2.1 輻射誘導EGFR磷酸化水平升高通過Western blot方法檢測EGFR和p-EGFR的表達水平。使用4 Gy的輻射劑量，在不同的時間點對EGFR和p-EGFR的表達水平進行檢測，結果顯示輻射處理細胞24 h后p-EGFR的含量到達最高值(圖1A)，差異有統計學意義(F=26.335，P<0.01)，用不同劑量(0～8 Gy)輻射處理LOVO細胞，24 h后對LOVO細胞的EGFR和p-EGFR的表達水平進行檢測。隨著輻射劑量的升高，EGFR的磷酸化水平升高(圖1B)，差異有統計學意義(F=32.115，P<0.01)。

2.2 輻射誘導細胞膜上EGFR磷酸化水平升高不同劑量(0～8Gy)輻射處理LOVO細胞，24 h后提取LOVO細胞的膜蛋白并對EGFR磷酸化水平進行檢測，Western blot結果顯示，隨著輻射劑量的增加，細胞膜上EGFR的磷酸化水平增高(圖2A)，差異有統計學意義(F=43.332，P<0.01)。通過免疫熒光檢測磷酸化EGFR的定位，4 Gy輻射處理，24 h后對LOVO細胞進行熒光檢測，結果與Western blot結果一致，輻射處理之后細胞膜上EGFR磷酸化水平增高(圖2B)。綜上結果，EGFR是通過自身磷酸化響應輻射。

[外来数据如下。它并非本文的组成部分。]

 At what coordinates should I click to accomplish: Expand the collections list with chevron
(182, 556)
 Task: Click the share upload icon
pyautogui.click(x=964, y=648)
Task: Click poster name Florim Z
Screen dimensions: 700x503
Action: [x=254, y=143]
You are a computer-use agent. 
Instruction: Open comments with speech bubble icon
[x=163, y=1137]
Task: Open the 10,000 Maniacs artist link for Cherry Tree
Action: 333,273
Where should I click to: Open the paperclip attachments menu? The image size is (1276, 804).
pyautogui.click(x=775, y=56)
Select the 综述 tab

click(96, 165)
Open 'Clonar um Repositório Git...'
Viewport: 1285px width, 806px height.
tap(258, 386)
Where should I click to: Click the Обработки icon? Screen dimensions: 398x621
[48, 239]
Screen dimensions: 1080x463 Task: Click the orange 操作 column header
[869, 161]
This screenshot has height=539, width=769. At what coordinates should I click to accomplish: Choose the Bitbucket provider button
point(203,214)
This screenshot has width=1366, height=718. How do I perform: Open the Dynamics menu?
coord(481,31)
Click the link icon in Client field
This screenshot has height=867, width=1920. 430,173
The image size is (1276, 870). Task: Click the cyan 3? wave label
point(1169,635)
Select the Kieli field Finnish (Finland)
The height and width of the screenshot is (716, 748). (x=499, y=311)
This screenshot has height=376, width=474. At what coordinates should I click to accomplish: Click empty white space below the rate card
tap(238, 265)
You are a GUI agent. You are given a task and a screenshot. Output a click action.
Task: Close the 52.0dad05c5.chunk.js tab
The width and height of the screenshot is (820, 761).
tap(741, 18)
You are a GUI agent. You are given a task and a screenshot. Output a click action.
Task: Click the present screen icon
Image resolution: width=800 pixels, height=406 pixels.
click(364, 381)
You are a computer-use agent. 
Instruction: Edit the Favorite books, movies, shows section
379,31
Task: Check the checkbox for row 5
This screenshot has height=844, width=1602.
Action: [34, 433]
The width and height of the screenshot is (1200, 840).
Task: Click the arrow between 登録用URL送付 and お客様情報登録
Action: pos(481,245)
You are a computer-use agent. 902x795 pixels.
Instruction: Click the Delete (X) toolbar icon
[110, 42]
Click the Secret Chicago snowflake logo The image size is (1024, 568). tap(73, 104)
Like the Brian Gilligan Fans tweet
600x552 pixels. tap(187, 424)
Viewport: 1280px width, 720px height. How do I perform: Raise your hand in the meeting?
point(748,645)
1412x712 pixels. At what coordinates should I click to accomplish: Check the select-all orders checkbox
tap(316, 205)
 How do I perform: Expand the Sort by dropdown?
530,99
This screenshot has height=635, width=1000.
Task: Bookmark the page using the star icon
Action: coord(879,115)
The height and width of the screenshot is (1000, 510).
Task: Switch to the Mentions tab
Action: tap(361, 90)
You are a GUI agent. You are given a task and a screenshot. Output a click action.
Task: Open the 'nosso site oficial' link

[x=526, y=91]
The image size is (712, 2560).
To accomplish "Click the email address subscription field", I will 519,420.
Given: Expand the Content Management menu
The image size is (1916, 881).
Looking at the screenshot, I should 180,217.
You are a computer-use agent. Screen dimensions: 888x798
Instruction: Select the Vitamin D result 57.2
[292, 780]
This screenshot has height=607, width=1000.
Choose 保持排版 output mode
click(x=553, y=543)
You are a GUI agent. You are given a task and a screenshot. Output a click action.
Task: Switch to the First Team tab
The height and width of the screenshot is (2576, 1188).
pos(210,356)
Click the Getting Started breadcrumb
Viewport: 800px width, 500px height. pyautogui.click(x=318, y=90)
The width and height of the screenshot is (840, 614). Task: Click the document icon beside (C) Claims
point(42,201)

2.3 伯格替尼呈劑量依賴性抑制EGFR磷酸化水平采用不同濃度的伯格替尼(0、10、100、500、1 000、3 000 nmol/L)處理細胞48 h后檢測細胞活力，結果顯示隨著伯格替尼濃度的升高，LOVO細胞活力被抑制(圖3A)，差異有統計學意義(F=112.365，P<0.01)。Western blot分析結果顯示，EGFR的磷酸化水平隨著藥物濃度的增加而降低(圖3B)，差異有統計學意義(F=132.336，P<0.01)。

圖1 輻照誘導EGFR磷酸化水平升高

圖2 輻照誘導細胞膜上EGFR磷酸化水平升高

圖3 伯格替尼呈劑量依賴性抑制EGFR磷酸化水平

2.4 伯格替尼處理結直腸癌細胞LOVO可以抑制非同源末端連接課題組構建了EGFR敲低的LOVO細胞系，Western blot檢測敲低效果，在EGFR敲低的細胞系中，EGFR和p-EGFR的表達顯著降低(圖4A)，差異有統計學意義(F=21.331，P<0.01)。EGFR通過參與非同源末端連接促進DNA損傷修復，使用DR-GFP系統進行檢驗，該系統的原理如圖所示(圖4B)I-Sce切割AD區域產生非同源末端，如果細胞內存在非同源末端連接，則斷裂區域可被修復，報告基因GFP表達，發出綠光。使用DR-GFP質粒系統檢測細胞非同源末端連接水平，結果顯示在敲低EGFR的LOVO細胞中非同源末端連接被抑制，伯格替尼處理之后，非同源末端連接被抑制(圖4C)，差異有統計學意義(F=36.851，P<0.01)。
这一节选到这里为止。